Excerpt provided ->
▼▼▼

Puppet Ministry with Noah's Ark
by Richard W. LaFountain, all rights reserved.

Effective Puppeteering

Puppets can be very effective tools in the hands of one who has learned to use them as a skilled craftsman. Most puppeteering however is haphazardly done without skill or much thought to its powerful impact. An ill-used puppet can be as embarrassing and ineffective, as a poorly preached sermon, or as useless as a badly written book.
Puppets have been used for centuries to entertain and enthral crowds. They can sing, teach, communicate political satire, entertain, warn, they touch the heart, and they always make us see ourselves in them, and laugh. They can get away with saying things that most humans would never be allowed to say.
Even in today's sophisticated, high tech society, a good puppeteer can make them laugh, make them think, make them cry, make them stand in awe, and fall in love with the puppet. Whether puppet be a ventriloquist doll as Egar Bergen performed with, a sock puppet like Sheri Lewis used, a simple green headed frog that Jim Henson introduced, a string puppet like Howdy Doody, or a mouthless still puppet like Mr Rogers employs, puppets can come to life to do a variety of things. It matters not the size or quali ty of the puppet itself. It could be an oversized full bodied elephant, like Snuffluficus or Big Bird or a tiny rag-tagged sewer rat. The mystery of a puppet's success is not in the material that it is made of but in the heart and personality of the puppet through the puppeteer.
A puppet is not a toy. A puppet is not a rag doll. A puppet is not a thing that is manipulated on the hand. A puppet is a person...yes, a person, as real and living as the puppeteer himself. Ask any professional puppeteer. Each puppet is an individual, as clearly defined in personality as the neighbor next door. When the puppet is worn on the hand it comes ALIVE! It is an extension of the puppeteer's personality. It is in effect, his alter ego, a split of his personality. If it is anything less, th en it is not a real puppet, it is just a sock with a human or animal face.

▲▲▲

Problem to solve ->
Retype, word for word, the part of the puppeteering text that opens with the words containing "Effective Puppeteering" and closes with "badly written book.".

[Saved entries]

▼▼▼

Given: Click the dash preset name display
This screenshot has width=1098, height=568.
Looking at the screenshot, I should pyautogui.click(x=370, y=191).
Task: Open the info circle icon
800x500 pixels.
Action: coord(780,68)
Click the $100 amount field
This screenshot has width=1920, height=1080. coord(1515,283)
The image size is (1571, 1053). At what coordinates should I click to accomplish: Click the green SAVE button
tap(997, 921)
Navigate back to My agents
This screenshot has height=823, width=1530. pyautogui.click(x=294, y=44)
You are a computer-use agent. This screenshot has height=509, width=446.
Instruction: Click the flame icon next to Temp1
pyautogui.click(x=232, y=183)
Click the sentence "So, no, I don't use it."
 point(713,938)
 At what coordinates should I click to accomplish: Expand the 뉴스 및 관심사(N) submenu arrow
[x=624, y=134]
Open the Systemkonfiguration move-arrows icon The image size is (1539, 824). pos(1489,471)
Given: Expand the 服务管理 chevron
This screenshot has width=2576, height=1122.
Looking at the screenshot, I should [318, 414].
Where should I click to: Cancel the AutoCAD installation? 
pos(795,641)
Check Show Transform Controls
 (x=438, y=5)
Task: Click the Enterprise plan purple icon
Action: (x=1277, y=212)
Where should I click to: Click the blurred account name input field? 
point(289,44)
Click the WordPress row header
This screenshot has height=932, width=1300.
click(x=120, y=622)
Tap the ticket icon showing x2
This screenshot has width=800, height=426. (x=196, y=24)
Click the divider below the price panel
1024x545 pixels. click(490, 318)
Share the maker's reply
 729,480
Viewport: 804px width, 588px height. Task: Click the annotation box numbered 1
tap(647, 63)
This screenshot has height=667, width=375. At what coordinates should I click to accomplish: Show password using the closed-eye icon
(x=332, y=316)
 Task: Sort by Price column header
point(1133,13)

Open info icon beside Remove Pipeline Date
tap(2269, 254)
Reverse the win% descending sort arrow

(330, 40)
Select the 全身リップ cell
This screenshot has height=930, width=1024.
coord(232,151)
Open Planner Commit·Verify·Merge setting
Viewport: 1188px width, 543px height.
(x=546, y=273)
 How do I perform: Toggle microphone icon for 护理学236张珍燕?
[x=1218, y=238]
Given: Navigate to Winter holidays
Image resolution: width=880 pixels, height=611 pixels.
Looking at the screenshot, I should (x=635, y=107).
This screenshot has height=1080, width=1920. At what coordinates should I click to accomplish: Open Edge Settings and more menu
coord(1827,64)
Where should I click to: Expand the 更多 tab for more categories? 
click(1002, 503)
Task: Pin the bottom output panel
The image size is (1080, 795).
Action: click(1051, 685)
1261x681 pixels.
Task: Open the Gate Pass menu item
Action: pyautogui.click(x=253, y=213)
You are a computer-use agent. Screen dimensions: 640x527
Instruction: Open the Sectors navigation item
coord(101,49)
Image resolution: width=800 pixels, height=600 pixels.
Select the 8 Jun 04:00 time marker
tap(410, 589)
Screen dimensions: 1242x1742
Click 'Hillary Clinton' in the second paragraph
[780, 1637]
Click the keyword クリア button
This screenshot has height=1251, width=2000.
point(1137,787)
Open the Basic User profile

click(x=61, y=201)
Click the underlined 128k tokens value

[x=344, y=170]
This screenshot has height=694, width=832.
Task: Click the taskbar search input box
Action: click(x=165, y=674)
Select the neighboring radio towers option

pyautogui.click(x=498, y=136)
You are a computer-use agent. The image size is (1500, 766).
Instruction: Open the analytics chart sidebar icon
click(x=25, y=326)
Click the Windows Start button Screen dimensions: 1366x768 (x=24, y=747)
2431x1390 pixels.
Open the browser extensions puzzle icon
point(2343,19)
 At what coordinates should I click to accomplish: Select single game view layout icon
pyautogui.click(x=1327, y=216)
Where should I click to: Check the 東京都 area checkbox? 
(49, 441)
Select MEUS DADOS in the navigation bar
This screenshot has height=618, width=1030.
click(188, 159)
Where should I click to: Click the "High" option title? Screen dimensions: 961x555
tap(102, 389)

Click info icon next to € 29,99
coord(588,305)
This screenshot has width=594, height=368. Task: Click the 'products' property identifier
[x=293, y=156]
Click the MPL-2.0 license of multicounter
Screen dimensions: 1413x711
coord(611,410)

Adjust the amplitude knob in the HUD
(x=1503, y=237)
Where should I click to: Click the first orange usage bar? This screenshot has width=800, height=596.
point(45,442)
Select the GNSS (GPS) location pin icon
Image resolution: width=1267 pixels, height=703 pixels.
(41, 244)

▲▲▲

Exercise response ->
Effective Puppeteering

Puppets can be very effective tools in the hands of one who has learned to use them as a skilled craftsman. Most puppeteering however is haphazardly done without skill or much thought to its powerful impact. An ill-used puppet can be as embarrassing and ineffective, as a poorly preached sermon, or as useless as a badly written book.